It’s unclear whether Chengdu’s moon satellite has been approved at the federal level, but according to the state-run Science and Technology Daily, there are plans for a total of three artificial moons by 2022.
Aside from the desire to have better street lighting, the impetus for Chengdu’s artificial moon is due in part to advancements in technology that make the project feasible, according to Wu Chunfeng, chairman of Chengdu Aerospace Science and Technology Research Institute.
But according to the Guardian, there is precedent for such a concept, dating as far back as 1990. That’s when a team of Russian engineers launched the Znamya experiment, which sought to achieve what the Chinese intend to do. Their initial experiment was a success, though the amount of brightness they achieved wasn’t exactly what they were expecting.
The prospect of an artificial moon is also interesting in that there are some strange anomalies with our “natural” moon that have led many to believe, it too, could be an artificial satellite. If you’re not familiar with the hollow moon theory that confounds both scientists and conspiracy theorists alike, check out our piece that lays out the overwhelming evidence here.
The official narrative holds that the moon crashed into Earth during the formative years of our solar system – either as a smaller planet or chunk of proto-planetary debris — and remained trapped by Earth’s gravitational pull.
But what’s fascinating about the moon is that it’s the precise size and situated at the precise distance to allow life to exist on Earth.

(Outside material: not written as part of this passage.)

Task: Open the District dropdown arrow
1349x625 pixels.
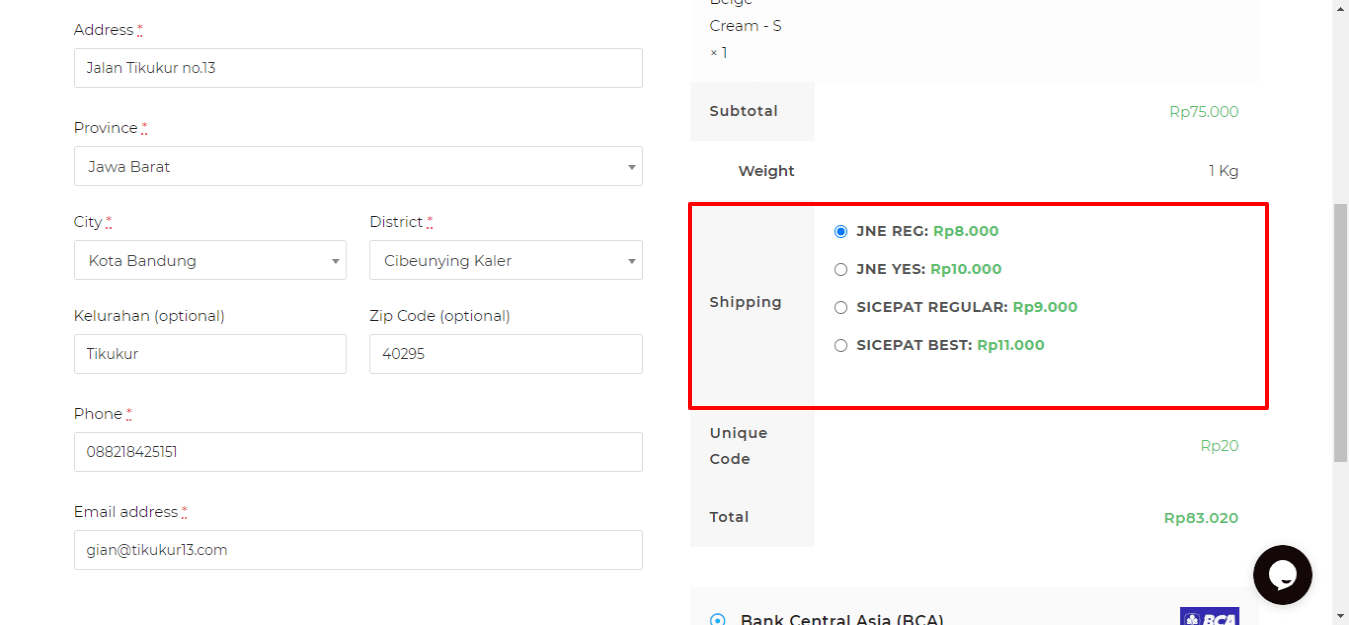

This orientation keeps Earth in a particular axial tilt, only wobbling off its axis by a few degrees over tens of thousands of years, allowing for stable poles and a stable climate.
And speaking of its size, our moon is massive compared to the moons of other planets. It’s estimated that only 10 percent of all terrestrial planets in the universe have the same moon ratio as we do. Maybe that’s why life is so rare in the cosmos?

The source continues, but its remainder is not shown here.